• [To be done]:
(A) Answer these questions about the bug report:
(i) Which command does the warning suggest for clearing the cache?
(ii) For how many images is metadata loaded?
(iii) In the second error output, how long is the wait before retry 2/3?
(B) Reproduce the part of the bug report starting at "It fails at" and ending at "clean the cache.", without changing a single character.

• [Passage to read]:
:::::

It should pull the images normally and continue with the package creation.

Actual Result

It fails at the Loading metadata for n images stage. It retries 2 more times but that always results in expected blob size x, but only wrote 23. This also saves a corrupted cache, so once it fails this way, it will always fail on new runs until you clean the cache.

Visual Proof (screenshots, videos, text, etc)

It writes one of two error messages randomly, but each is about an INTERNAL_ERROR.

1:

  📦 PACKAGE IMAGES                                                                                   
                                                                                                      

  ✔  Loading metadata for 59 images. This step may take a couple of minutes to complete.

 WARNING  Failed to write image layers, trying again up to 3 times...

 WARNING  Retrying (1/3): Get
          "https://ngc.download.nvidia.com/containers/registry//docker/registry/v2/blobs/sha256/52/520797292d9250932259d95f471bef1f97712030c1d364f3f297260e5fee1de8/data?ak-token=exp=1711620178~acl=/containers/registry/docker/registry/v2/blobs/sha256/52/520797292d9250932259d95f471bef1f97712030c1d364f3f297260e5fee1de8/data*~hmac=0070c698b83e09d9915563609903e02bd5932dc33b94eaa6fe81605963afb363":
          stream error: stream ID 31; INTERNAL_ERROR; received from peer
  ✔  Loading metadata for 59 images. This step may take a couple of minutes to complete.

 WARNING  Failed to write image layers, trying again up to 3 times...

 WARNING  Potential image cache corruption: expected blob size 188, but only wrote 23 - try clearing
          cache with "zarf tools clear-cache"

 WARNING  Retrying (2/3): expected blob size 188, but only wrote 23
  ✔  Loading metadata for 59 images. This step may take a couple of minutes to complete.

 WARNING  Failed to write image layers, trying again up to 3 times...

 WARNING  Potential image cache corruption: expected blob size 2030, but only wrote 23 - try
          clearing cache with "zarf tools clear-cache"

 WARNING  Retrying (3/3): expected blob size 2030, but only wrote 23
     ERROR:  Failed to create package: unable to pull images after 3 attempts: expected blob size 2030, but only
             wrote 23

2:

                                                                                                      
  📦 PACKAGE IMAGES                                                                                   
                                                                                                      

  ✔  Loading metadata for 59 images. This step may take a couple of minutes to complete.

 WARNING  Failed to write image layers, trying again up to 3 times...

 WARNING  Retrying (1/3) in 5s: stream error: stream ID 89; INTERNAL_ERROR; received from peer
  ✔  Loading metadata for 59 images. This step may take a couple of minutes to complete.

 WARNING  Failed to write image layers, trying again up to 3 times...

 WARNING  Retrying (2/3) in 10s: remove
          C:\Users\ercan_c11zstp\.zarf-cache\images\sha256-e769c9462d1bfeb130b57c84903eab0c2d8a25298bac4543f04b78adad5414ae:
          The process cannot access the file because it is being used by another process.
  ✔  Loading metadata for 59 images. This step may take a couple of minutes to complete.

:::::

• [Entries provided]:
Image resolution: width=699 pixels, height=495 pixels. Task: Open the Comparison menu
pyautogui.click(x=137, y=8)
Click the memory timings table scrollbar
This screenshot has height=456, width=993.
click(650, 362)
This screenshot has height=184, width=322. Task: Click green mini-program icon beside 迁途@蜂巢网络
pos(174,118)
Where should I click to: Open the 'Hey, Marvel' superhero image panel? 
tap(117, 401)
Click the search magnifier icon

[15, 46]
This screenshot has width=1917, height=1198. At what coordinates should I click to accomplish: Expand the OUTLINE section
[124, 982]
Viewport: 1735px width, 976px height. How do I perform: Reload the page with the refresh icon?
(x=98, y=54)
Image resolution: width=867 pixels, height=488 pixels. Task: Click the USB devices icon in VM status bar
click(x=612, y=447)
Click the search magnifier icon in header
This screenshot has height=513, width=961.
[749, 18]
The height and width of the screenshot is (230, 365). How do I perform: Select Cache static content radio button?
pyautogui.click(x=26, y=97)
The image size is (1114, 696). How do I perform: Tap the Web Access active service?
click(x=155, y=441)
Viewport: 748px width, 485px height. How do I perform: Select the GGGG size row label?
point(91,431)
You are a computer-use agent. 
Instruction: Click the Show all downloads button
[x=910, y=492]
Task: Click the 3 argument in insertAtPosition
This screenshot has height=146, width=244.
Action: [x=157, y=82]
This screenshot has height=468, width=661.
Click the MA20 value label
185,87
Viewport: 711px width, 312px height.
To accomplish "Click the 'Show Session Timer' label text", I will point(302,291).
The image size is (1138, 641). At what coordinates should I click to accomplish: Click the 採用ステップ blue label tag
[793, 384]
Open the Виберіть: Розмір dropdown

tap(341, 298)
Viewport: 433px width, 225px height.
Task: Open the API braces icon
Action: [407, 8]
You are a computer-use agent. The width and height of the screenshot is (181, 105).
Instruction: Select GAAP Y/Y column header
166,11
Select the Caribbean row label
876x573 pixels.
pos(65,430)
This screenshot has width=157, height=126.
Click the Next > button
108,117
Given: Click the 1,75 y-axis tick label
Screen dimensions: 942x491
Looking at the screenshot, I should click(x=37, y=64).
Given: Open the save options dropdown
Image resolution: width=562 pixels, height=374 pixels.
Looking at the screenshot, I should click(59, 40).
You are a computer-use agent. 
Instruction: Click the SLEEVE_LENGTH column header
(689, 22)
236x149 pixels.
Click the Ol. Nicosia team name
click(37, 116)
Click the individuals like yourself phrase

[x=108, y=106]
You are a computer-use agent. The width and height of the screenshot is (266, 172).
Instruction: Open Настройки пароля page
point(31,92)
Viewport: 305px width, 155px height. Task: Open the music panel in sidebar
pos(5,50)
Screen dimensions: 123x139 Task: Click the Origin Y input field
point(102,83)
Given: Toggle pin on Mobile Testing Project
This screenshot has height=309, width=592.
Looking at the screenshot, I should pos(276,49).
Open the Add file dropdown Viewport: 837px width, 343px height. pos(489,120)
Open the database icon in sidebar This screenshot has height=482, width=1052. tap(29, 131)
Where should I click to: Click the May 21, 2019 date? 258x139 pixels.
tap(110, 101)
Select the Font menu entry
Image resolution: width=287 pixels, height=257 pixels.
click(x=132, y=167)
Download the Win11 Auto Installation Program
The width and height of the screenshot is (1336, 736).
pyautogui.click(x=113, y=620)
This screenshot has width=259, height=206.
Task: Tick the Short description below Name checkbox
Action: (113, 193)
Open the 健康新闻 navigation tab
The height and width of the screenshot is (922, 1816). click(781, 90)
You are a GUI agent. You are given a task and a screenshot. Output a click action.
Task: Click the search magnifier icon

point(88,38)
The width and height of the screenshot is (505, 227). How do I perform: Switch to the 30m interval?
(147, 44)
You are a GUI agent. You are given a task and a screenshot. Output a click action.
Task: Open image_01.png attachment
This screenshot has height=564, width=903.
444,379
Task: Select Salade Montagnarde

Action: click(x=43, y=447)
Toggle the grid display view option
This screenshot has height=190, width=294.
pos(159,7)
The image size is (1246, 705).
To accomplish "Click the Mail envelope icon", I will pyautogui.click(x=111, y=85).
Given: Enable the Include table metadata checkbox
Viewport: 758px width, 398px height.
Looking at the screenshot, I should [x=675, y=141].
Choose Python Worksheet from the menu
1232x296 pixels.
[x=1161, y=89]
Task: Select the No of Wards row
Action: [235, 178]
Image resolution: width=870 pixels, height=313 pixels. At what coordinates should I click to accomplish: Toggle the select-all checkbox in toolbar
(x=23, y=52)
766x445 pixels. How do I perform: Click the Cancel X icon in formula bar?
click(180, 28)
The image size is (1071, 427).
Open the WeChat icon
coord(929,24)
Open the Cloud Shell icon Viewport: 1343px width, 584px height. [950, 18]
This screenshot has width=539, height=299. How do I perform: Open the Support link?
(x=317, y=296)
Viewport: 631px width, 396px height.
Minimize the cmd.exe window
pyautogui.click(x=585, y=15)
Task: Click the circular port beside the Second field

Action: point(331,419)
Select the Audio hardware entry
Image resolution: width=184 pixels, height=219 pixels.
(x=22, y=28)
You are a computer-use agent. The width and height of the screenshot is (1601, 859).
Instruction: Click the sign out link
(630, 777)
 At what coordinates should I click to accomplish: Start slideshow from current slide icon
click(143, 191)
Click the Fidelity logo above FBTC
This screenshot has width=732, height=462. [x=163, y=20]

:::::

• [Final answers]:
(A)
(i) zarf tools clear-cache
(ii) 59 images
(iii) 10 seconds

(B)
It fails at the Loading metadata for n images stage. It retries 2 more times but that always results in expected blob size x, but only wrote 23. This also saves a corrupted cache, so once it fails this way, it will always fail on new runs until you clean the cache.